Por Daniel Link para Perfil
En viaje laboral, me reservo una tarde para ir a uno de mis lugares predilectos de Valencia, la casa de Abanicos Carbonell (fundada en 1810), atendida hoy por Guillermo y Paula Carbonell, cuarta y quinta generación de una familia dedicada a la fabricación de abanicos artesanales. Guillermo es bisnieto del fundador (Arturo Carbonell Rubio) y cuenta: “A mi padre le sucedí yo iniciándome en este artesano trabajo hace mas de 40 años y aprendiendo todos sus secretos”.
Uso los abanicos Carbonell desde hace más de diez años y vuelvo siempre porque mientras yo pueda volver a esta tienda sé que el mundo tiene un centro y un sentido.
Esta vez, después de una tarde plagada de desencuentros, les llevé un abanico con una varilla despegada para que le hicieran el service. Guillermo estaba de mal humor y al principio dijo que no, que la chica se había ido, que volviera otro día, pero después salió Paula, con cola y pincel en la mano y me dijo que ella lo arreglaba.

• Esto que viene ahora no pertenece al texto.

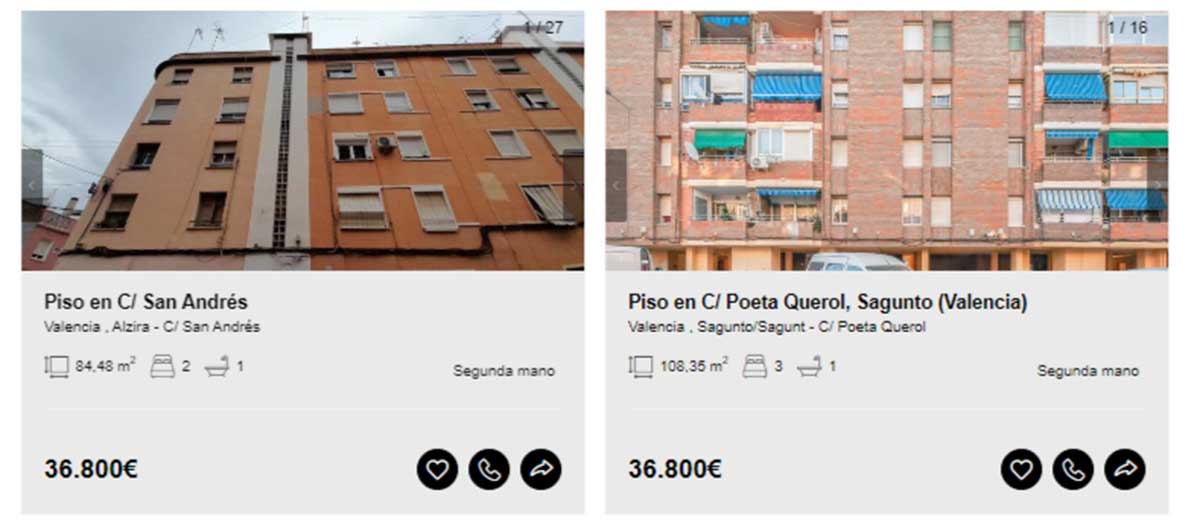
Task: Show previous photo of Poeta Querol building
Action: [x=616, y=185]
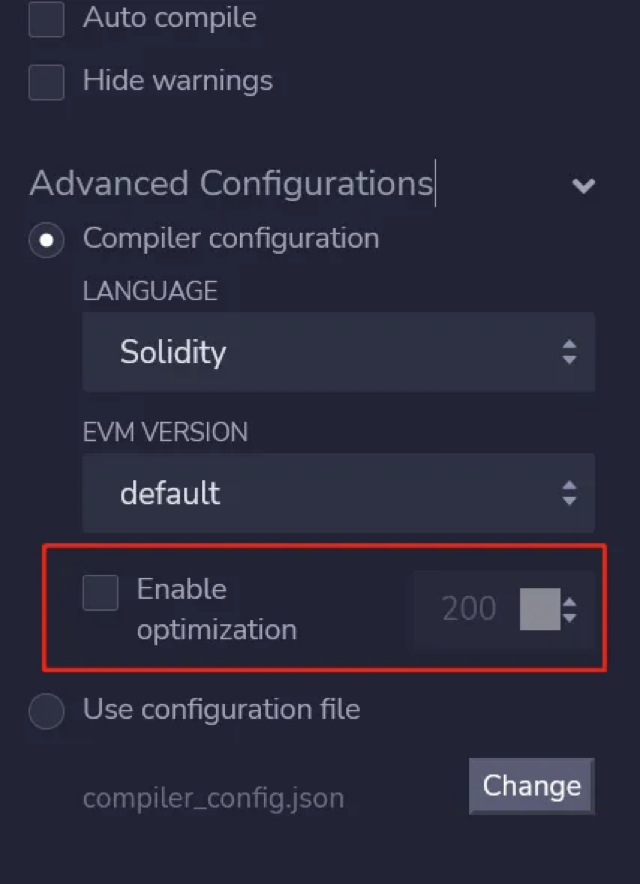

Ya con el abanico en la mano, comenzó a negar con la cabeza y desplegó ante mí uno de los secretos del abanico. “No es sólo una varilla... Mire aquí, está viciado”….
Pegó la varilla y otra más que ella había descubierto despegada, pero le parecía que ese service no iba a durar porque el abanico “busca el vicio”.
La acompañaba una mujer más joven (¿su hija, la tataranieta del fundador? ¿o una empleada?) que se reía junto con nosotras. Luego entendimos que el vicio adviene cuando el abanico no se abre y cierra por sus pliegues sino por donde se le da la gana: ahí empiezan los problemas, que ya no terminan más.
Por supuesto, compré uno para reemplazar el viciado y les conté que el último que había comprado fue para mi hija, “uno blanco” dije. “De novia”, dijo Paula. Sí, le dije yo. Y le dije más: ya se divorció.
Pues yo llevo ya para 46 años. Son las nuevas generaciones, dijo Paula, que no aguantan nada, y señaló a la que supongo era su hija, otra señora, como si fuera el vivo ejemplo de la disolución del contrato matrimonial (y, por lo tanto, de quién sabe qué vicios).
“Yo aguanté 25 años, que es bastante”, dijo ella muerta de risa. Razón le dimos, desde ya, sobre todo porque el “aguanté” indicaba antipatriarcado silvestre.
Me volví con dos abanicos, uno nuevo y lleno de ilusiones y otro ya muy ahíto de vicios. Paula había insistido en que comprara uno del mismo color del que había llevado, azul, pero yo preferí llevar uno negro porque allí donde hay esperanzas y vicios, es seguro que más tarde o más temprano habrá duelos.